The techniques of cryo-preservation, applied to animals in the 1970s and to man in the 1980s "are however very risky for the integrity and survival of the embryos, the majority of whom die or undergo irreparable damage, both in the freezing and thawing stages."

"Notwithstanding this alarming biomedical data," continues the article, "the great majority of existing legislation does not place limits on the number of embryos that can be produced in an 'in vitro' fertilization and therefore the most common situation is that there is a surplus of embryos, whose cryo- preservation is allowed, generally for transfer to the mother but at times for donation or experimentation."

"In fact, legislation which permits the cryo-preservation of embryos ... usually indicates only the maximum length of the cryo-preservation, which varies from country to country, from one to five years. ... This is a question of a prenatal slaughter, a killing (which) is not simply tolerated, but programmed and ordered by the very civil legislator transformed ... into an instrument of a perverse logic of violence and death."

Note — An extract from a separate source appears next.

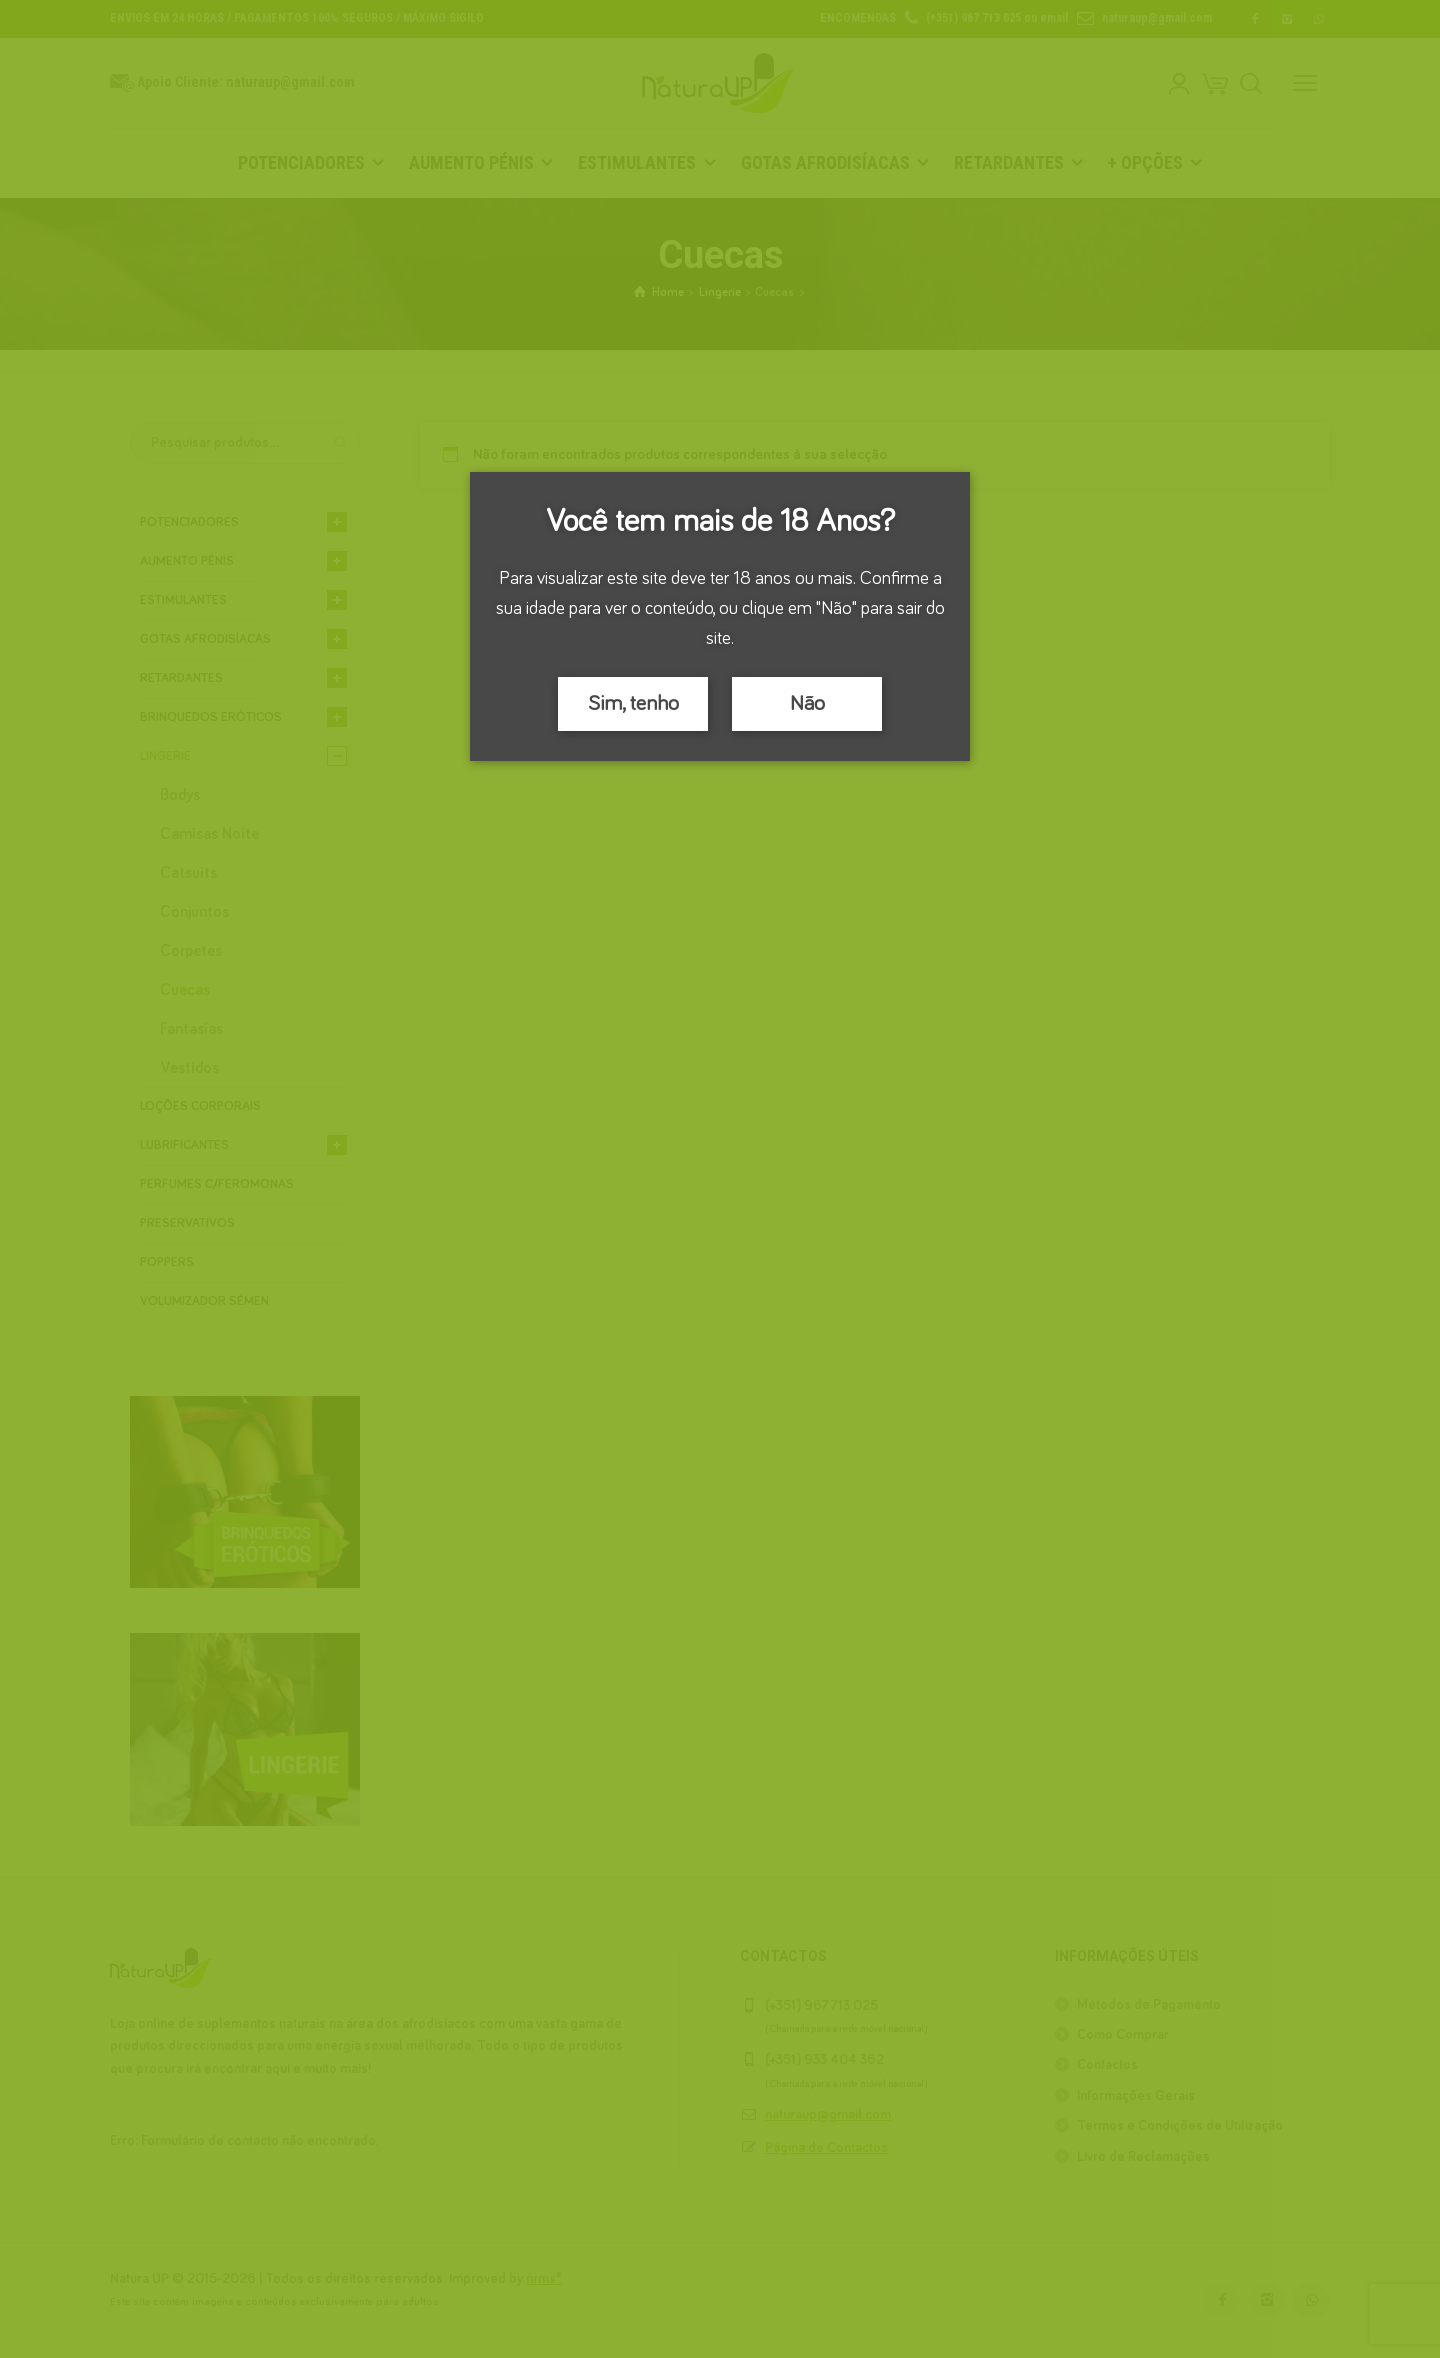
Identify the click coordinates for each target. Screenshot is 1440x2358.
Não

"The ethical and juridical knot lies in recognizing the human qualities of the embryo and therefore in the persuasion that 'the fruit of human generation from the first moment of its existence, that is to say from the formation of the zygote, demands the unconditioned respect which is morally owed to the human being in its corporal and spiritual totality."

"Current usage is based, instead, on the denial of the embryo's ... being counted among human beings, a negation underlined by the ambiguous notion of 'pre-embryo.'

The article points out that "Donum Vitae," the 1987 Instruction by the Congregation for the Doctrine of the Faith, stated that the freezing of embryos "even if done to guarantee the preservation of life of the embryo - cryo- preservation - constitutes an offense to the respect due to human beings, in that it exposes them to grave risks of death or harm for their physical integrity, deprives them, at least temporarily, of maternal reception and gestation and places them in a situation susceptible to further offenses and manipulations."

"It is not therefore licit to produce embryos 'in vitro', and even less so to produce them voluntarily in abundance, so as to make cryo-preservation necessary."

Frozen embryos, concludes the article, "are a striking example of the inextricable labyrinths in which science is imprisoned when it places itself at the service of particular interests and not at the authentic good of man, at the service of desire alone and not of reason."